Bush and President Clinton held fewer press conferences than their predecessors, not only to avoid the political risks of facing questions on camera, Kumar said, but also because a president's words - or silence - could interfere with ongoing foreign-policy crises or delicate negotiations.

"Almost every president talks about making the White House more accessible than in the past," said Stephen Hess, a Brookings Institution specialist on the presidency. "The question was how long it took them to be as closed as their predecessors."

Yet for McCain, there is a clear precedent for a more casual presidency - his own campaigning style. Democrats Hillary Clinton and Barack Obama already travel with Secret Service protection, and Republicans Mitt Romney and Rudy Giuliani have hired private security - keeping not only potential threats at a distance, but often voters and reporters, as well.

McCain's retinue, on the other hand, at times includes only one member of his national staff and no security.

While other candidates have suggested new methods of presidential communication - Obama has proposed webcasting all executive-branch meetings, for example - none appears to embrace accessibility and conversational skill as core character values, as does the man who in 1999 christened his campaign vehicle the Straight Talk Express.

"I think most politicians are headed, because of the chaos of the press, towards trying to control that chaos," said Mark McKinnon, a Bush media strategist now advising McCain. "McCain likes to jump into the chaos."

McCain proposes no greater leap into chaos than the notion of a congressional question time modeled on the free-for-all sessions used in parliamentary systems. McCain says he is still trying to adjust the logistics for Capitol Hill: how to whittle the number of legislators to a manageable crowd and involve members of his own Cabinet in their areas of expertise.

"I think it would be fun, and anything that makes people pay attention to their government is probably a good idea," he said.

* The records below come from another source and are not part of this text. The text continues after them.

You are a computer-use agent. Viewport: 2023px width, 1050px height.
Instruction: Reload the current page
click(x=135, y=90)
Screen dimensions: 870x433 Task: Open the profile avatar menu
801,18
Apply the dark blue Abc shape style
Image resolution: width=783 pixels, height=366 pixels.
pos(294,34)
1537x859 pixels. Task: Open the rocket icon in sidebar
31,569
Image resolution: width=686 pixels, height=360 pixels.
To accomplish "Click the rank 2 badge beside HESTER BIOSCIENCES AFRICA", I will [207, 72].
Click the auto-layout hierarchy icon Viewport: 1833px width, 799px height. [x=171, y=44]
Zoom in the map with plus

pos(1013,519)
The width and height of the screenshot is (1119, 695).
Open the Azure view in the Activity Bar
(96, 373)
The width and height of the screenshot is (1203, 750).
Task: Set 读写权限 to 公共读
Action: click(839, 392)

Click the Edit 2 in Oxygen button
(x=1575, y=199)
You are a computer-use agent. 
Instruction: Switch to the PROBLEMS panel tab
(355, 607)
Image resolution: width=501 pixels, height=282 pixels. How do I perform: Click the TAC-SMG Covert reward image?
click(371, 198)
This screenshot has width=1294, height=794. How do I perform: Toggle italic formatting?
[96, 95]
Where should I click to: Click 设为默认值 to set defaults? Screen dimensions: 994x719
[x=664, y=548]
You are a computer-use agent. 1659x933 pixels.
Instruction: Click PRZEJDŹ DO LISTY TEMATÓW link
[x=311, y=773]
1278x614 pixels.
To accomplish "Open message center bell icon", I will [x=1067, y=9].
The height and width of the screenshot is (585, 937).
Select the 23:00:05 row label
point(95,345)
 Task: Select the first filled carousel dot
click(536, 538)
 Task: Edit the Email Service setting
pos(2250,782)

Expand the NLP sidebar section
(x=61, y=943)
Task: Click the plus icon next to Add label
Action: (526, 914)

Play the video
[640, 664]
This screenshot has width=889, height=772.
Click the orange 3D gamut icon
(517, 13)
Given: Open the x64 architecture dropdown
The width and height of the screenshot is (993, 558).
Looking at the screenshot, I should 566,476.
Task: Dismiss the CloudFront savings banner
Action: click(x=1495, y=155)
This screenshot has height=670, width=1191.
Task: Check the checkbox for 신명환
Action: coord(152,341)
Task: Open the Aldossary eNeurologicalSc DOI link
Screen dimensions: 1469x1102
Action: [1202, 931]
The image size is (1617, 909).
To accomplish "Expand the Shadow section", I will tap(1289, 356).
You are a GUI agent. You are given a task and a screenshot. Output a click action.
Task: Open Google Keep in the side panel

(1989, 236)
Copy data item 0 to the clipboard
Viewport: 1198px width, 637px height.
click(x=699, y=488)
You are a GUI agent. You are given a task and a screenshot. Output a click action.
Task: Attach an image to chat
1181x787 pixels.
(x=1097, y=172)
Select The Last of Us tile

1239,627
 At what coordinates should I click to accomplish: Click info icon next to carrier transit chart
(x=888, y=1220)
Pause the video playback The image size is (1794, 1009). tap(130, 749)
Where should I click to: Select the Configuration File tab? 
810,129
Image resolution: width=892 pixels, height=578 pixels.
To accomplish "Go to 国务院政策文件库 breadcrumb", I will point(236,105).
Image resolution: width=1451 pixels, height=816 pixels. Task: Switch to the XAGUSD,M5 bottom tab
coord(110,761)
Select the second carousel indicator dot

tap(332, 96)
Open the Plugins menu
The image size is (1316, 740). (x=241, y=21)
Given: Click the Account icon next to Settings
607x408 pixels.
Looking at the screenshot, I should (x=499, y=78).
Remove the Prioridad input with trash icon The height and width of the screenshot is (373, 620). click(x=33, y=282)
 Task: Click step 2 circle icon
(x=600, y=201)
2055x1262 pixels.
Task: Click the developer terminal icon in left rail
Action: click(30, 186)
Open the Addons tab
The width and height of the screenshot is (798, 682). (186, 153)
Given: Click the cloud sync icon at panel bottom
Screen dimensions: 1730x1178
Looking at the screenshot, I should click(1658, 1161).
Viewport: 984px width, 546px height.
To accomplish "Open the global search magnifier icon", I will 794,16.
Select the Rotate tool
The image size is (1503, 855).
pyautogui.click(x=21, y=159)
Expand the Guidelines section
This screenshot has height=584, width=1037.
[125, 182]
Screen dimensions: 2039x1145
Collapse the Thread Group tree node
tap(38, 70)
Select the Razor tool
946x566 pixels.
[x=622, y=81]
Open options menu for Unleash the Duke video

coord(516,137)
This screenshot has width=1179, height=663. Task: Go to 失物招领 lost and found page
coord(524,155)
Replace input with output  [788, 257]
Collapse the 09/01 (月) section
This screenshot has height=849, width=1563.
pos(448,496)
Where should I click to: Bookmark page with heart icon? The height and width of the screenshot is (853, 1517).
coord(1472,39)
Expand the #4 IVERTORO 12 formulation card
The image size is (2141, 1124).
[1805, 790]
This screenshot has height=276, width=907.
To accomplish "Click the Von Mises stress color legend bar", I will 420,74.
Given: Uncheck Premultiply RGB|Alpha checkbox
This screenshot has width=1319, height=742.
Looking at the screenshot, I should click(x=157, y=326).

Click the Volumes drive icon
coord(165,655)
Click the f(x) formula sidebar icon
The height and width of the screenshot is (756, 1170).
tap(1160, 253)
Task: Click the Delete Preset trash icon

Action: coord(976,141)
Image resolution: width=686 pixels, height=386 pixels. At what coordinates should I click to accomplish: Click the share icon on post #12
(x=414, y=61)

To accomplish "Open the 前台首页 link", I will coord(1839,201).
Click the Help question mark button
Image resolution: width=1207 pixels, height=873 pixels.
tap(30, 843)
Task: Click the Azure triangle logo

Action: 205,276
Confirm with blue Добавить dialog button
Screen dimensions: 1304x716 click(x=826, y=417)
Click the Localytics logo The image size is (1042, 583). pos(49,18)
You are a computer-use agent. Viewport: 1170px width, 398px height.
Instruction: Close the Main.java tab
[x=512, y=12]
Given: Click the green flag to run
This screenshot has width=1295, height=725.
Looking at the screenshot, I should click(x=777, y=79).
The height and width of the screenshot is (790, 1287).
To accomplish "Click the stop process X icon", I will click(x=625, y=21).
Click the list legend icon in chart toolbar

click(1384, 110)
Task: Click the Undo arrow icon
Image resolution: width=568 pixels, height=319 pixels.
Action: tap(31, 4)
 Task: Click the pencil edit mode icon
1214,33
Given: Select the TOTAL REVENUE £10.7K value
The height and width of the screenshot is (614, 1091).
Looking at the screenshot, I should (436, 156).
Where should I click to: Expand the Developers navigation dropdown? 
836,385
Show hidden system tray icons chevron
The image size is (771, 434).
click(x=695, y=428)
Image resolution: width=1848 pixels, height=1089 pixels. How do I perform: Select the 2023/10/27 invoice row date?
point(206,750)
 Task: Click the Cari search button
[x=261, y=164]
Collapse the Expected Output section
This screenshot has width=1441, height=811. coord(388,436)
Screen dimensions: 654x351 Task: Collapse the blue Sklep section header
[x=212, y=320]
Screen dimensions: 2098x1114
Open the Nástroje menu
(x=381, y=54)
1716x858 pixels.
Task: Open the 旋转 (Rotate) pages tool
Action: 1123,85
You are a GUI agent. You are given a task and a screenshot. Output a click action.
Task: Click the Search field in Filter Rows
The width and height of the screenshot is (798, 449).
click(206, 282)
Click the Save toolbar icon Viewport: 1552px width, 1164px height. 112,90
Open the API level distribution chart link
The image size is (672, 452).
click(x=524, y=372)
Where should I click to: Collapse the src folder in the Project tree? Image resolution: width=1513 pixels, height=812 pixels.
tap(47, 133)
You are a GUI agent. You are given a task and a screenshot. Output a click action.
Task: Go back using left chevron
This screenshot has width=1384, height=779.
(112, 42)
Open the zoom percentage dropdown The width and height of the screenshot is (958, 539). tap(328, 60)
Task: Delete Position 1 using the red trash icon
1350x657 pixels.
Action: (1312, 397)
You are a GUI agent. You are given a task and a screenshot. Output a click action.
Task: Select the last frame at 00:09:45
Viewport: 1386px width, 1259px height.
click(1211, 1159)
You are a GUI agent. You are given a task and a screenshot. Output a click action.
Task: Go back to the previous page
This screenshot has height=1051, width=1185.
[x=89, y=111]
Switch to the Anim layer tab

But in a parliamentary system the right of ridiculing the head of government is a constitutional entitlement of legislators who pick one of their own for the job. The American system is set up precisely to ensure that one branch never has to face directly the cheeky assaults of another.

Indeed, given McCain's penchant for adversarial encounters - at his town hall meetings, he often invites "any questions, comments, or insults you may have" - he could find himself joyfully lured into a dangerous level of overexposure, Kumar cautioned.

"One of the things staff in the White House worry about is that the president is going to wear out his welcome with the public by appearing too frequently," she said. "People will stop tuning in."